Débuts du Quatuor Arod (Schubert, Attahir, Mendelssohn) aux Bouffes du Nord



Schubert, Quatuor n°13 en la mineur, D.703
Attahir, Al’ Asr
Mendelssohn, Quatuor n°4 en mi mineur, op. 44 n°2
Quatuor Arod :
Jorda Victoria, 1er violon, Alexandre Vu, 2nd violon, Corentin Aparailly, alto, Samy Rachid, violoncelle.




Les Arod, nouveau phénomène international de la discipline, font honneur à celle-ci comme peu, de français surtout,  sont parvenus à un tel niveau. En un mot, ils sont excellents. Le terme est galvaudé dans toutes les matières imaginables à notre époque. Leur manière de faire du quatuor, de faire de la musique, même si elle demande une confirmation de long terme, donne un sens à cette excellence. On est déjà impatients de les réentendre en janvier à la Biennale de la Philharmonie.
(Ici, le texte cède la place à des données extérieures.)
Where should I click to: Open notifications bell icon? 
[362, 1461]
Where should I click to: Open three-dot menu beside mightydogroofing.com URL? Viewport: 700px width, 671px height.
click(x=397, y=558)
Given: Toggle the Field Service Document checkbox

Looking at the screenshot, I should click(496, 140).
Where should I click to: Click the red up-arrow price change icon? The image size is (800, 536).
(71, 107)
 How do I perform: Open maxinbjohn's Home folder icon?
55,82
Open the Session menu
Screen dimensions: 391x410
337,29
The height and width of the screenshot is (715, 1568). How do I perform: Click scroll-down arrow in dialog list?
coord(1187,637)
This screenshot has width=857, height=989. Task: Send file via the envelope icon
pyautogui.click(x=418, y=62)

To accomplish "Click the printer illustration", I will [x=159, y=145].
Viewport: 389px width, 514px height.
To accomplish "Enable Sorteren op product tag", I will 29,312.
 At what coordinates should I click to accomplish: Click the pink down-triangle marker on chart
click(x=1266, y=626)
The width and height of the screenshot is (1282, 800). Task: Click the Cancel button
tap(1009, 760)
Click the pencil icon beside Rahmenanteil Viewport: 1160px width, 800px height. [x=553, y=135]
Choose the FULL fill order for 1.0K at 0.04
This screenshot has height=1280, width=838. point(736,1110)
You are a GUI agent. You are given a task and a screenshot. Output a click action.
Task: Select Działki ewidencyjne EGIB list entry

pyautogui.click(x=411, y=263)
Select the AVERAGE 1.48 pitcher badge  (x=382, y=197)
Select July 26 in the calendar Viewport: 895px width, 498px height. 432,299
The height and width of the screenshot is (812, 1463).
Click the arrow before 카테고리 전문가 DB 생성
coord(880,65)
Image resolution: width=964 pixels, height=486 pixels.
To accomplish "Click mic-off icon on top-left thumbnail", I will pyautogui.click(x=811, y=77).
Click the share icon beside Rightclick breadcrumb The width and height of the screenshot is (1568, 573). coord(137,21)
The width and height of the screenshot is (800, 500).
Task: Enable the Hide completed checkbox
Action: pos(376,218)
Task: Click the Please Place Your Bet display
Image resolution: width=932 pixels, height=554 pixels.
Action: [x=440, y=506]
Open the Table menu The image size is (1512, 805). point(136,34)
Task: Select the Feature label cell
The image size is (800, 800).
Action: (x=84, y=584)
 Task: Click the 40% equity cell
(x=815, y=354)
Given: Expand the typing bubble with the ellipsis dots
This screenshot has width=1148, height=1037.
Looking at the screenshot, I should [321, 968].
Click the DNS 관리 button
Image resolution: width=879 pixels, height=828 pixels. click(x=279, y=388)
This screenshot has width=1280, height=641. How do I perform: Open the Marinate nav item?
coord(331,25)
Qu’est-ce qu’un quatuor excellent ? En France, c’est un quatuor qui a remporté le Concours de Bordeaux ou celui (c’est plus rare et c’est le cas des Arod) de l’ARD Munich ; c’est un quatuor résident Pro Quartet ; c’est un quatuor boursier Singer-Polignac ; c’est un quatuor mécéné par la Société Générale. Nos jeunes loups cochent toutes ces cases : plus rare, ils les cochent à ce qui n’est que leur quatrième année – troisième en formation stabilisée, ce qui est exceptionnel. Ils sont même BBC Young Generation Artists. Et on en passe. Voilà pour le contexte, qui ne nous apprend certes pas grand chose. A supposer que l’excellence soit rare, le premier critère qui vient à l’esprit est la solidité technique, tant sur le plan des qualités individuelles que de la « technique de quatuor », l’homogénéité sonore, la vitesse et la précision d’écoute entre les membres, l’équilibre harmonique, l’intonation globale bien sûr. Tout cela, les Arod l’ont, on le détaillera un peu. Mais il est évident, au vu de la profusion de jeunes et maintenant de moins jeunes formations, notamment américaines, présentant au moins en surface ces caractéristiques, que cela ne suffit pas à sortir du lot, et à donner l’espoir de côtoyer les sommets que d’illustres aînés ont parcourus. Il ne fait pas de doute qu’avec les Arod on tient l’espoir français le plus évident depuis l’émergence des Modigliani et des Ebène, puis des Diotima (ces deux derniers ont fait partie de leurs enseignants). Ce qui est encore plus rare, et fournit le motif d’une discrimination, est la faculté d’appropriation du discours dans les oeuvres les plus imposantes, et ce, au-delà de la seule personnalité d’un primarius, ou d’une unité monolithique de jeu. Ici la route devient étroite :  il s’agit qu’il y ait une voix, tantôt petite, tantôt magistrale, qui parle par-devers les quatre voix. Et qui dise quelque chose qui soit une interprétation, et non une paraphrase. 
Le Rosamunde des Arod frappe d’emblée par un tour de force : celui d’user de bout en bout d’une sophistication extrême dans la recherche polyphonique, l’accent et le phrasé, sans perdre de vue le long terme et la ligne formelle, en particulier, le sens du grand mouvement harmonique dans le premier mouvement, et celui, aigu, de la retenue. Le rouet engourdi des deux voix intermédiaires sonne rarement, en concert du moins, avec cette précision rythmique et d’intonation, et de celle-ci dépend une grande partie de la tenue expressive du mouvement.